Edward Feitsma, counselor of the Dutch Banking Federation, makes a less severe diagnosis of the situation in the sector. “I’m not saying there are no clouds on the horizon. There is a problem of falling prices, but more gradual than in Spain, Ireland or the United States. There may be a growing number of people who will not be able to pay their mortgage in the next few years, but here there is a national system of guarantees for those cases, “he says.
The financing problems of the entities have increased, he says, hence the deleveraging is more attractive and lends less than before. What the sector did ask for, and is grateful that it was approved, was a reform of the tax deduction model, since “you have to give incentives to people to amortize capital for the duration of the mortgage and do not leave everything to the end”. The least positive part of the reform, says Feitsma, is that it affects only new buyers.

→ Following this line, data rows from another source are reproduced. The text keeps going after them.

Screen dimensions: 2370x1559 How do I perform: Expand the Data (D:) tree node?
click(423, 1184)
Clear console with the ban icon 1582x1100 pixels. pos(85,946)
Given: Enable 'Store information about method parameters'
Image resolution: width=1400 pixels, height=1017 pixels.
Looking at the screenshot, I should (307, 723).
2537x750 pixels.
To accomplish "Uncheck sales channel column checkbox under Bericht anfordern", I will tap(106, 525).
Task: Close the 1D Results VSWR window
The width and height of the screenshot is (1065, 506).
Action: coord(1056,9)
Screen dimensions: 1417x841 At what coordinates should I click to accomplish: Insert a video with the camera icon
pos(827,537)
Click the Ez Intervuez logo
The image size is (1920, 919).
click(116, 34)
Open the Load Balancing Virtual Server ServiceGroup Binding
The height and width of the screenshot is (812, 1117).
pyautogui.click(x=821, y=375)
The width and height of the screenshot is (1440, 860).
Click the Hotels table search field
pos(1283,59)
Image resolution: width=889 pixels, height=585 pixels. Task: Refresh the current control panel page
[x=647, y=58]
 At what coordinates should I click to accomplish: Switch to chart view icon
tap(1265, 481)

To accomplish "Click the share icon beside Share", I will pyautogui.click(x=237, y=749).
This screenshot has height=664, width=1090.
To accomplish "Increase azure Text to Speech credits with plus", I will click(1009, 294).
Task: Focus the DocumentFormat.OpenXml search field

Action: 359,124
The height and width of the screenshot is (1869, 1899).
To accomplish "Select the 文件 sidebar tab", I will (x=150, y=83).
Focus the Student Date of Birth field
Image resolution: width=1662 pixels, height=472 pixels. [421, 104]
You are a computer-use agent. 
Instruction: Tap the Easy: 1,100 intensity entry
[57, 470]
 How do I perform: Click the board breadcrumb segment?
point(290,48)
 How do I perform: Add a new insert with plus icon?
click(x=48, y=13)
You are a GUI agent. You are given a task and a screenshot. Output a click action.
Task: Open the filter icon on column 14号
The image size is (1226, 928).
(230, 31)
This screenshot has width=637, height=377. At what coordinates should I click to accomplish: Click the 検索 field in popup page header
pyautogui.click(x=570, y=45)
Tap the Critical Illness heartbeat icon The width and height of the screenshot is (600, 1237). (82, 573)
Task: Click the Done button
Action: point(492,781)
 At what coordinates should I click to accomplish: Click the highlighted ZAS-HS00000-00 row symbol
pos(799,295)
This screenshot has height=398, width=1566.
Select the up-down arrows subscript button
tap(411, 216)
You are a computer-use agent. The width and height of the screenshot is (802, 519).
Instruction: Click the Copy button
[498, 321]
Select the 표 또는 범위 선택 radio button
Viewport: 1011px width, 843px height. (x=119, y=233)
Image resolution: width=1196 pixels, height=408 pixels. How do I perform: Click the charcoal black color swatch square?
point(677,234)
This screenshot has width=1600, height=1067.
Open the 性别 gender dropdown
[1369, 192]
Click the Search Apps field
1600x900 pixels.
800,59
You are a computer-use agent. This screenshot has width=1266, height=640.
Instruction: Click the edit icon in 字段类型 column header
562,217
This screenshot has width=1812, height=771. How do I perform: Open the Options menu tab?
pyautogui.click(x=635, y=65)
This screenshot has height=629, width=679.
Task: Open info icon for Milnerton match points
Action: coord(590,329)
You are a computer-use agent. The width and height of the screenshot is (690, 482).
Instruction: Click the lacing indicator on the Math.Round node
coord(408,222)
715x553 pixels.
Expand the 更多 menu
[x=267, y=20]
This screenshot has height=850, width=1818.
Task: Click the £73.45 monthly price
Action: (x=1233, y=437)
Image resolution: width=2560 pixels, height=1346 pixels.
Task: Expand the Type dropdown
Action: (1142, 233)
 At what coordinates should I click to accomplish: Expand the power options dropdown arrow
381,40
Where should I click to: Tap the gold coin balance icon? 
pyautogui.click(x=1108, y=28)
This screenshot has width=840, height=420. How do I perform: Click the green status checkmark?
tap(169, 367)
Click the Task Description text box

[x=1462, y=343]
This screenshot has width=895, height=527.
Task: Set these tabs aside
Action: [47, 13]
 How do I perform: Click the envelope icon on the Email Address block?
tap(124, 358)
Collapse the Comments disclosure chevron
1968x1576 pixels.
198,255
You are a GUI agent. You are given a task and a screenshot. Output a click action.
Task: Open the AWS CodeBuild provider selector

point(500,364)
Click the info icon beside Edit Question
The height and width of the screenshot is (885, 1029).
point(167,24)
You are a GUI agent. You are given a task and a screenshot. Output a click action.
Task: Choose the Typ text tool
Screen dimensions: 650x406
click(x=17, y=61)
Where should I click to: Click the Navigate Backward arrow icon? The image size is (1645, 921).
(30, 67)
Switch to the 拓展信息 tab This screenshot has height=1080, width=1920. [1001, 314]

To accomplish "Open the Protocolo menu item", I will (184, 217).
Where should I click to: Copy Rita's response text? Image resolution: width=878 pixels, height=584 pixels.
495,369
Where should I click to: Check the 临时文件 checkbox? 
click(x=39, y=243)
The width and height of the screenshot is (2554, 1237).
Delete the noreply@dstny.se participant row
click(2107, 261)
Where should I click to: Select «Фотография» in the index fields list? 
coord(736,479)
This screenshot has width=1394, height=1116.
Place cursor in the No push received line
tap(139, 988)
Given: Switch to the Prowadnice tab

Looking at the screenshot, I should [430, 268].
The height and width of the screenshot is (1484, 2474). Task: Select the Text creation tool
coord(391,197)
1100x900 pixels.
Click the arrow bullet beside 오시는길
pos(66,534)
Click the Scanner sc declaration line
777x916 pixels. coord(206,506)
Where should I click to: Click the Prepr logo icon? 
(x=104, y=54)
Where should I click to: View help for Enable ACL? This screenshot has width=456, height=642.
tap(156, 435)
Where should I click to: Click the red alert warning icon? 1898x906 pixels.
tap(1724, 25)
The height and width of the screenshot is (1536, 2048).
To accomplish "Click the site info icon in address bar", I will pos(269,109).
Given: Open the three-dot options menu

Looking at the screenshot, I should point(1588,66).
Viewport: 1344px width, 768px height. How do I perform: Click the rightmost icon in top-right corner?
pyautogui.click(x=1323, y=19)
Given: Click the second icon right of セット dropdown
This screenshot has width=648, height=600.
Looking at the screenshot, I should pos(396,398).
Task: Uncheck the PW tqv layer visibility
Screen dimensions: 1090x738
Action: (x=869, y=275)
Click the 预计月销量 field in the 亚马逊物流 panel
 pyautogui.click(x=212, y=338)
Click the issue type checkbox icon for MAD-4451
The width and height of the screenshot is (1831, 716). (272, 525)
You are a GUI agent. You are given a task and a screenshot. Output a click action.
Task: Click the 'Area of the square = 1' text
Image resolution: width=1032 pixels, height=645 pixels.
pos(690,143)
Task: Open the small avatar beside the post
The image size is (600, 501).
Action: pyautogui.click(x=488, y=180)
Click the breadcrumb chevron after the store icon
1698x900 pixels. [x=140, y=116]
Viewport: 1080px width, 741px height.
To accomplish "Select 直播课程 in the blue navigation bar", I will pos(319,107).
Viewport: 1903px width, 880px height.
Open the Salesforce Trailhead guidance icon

Another fact that makes some think that the fall in prices is only a temporary correction, the result of the current economic uncertainty, is that in Holland “there is still housing shortage, contrary to what happens in Spain or Ireland. Here the offer is very limited, so we do not expect a dramatic drop in prices. “
The priority of the plan launched in February by 22 prominent economists is to reform the model of deductions so that it is no longer possible to deduct the interests of a mortgage that save and encourage the amortization of capital, as Denmark did a few years ago when faced with a problem Similary. Next, they propose, measures should be taken so that banks can take advantage of the high savings rate of their clients, funds that go out of the country.
The rental market is one of the areas where economists
ask to act because it is currently very regulated, there are long waiting lists and little mobility, which pushes young people to buy a home before they have even saved, so they ask liberalize it more. In addition, the space in the Netherlands is a real luxury: urban laws are very strict and there are many limits to the use of land.
The owner organization Eigen Huis (Own House), for its part, rejects repeated warnings from organizations such as the OECD or the IMF about the situation of the Dutch real estate sector and its banking ramifications. “They give a distorted picture of reality,” says its director, Rob Mulder. “They are based on very simple criteria, such as household debt in relation to GDP. They should look at other things, like the high savings rate. Or that it is a very safe market thanks to the state guarantee “.
In addition, the Dutch population continues to grow, households are getting smaller, the rental market works poorly (it is highly regulated and waiting lists are saturated) and very little is currently being built, so there is more demand than supply, the representative of this owners organization. “We still need 500,000 extra houses so that each household has one property,” Mulder calculates, crossing his fingers so that the new government reverses the reforms adopted and no longer depressed a market that is already in recession.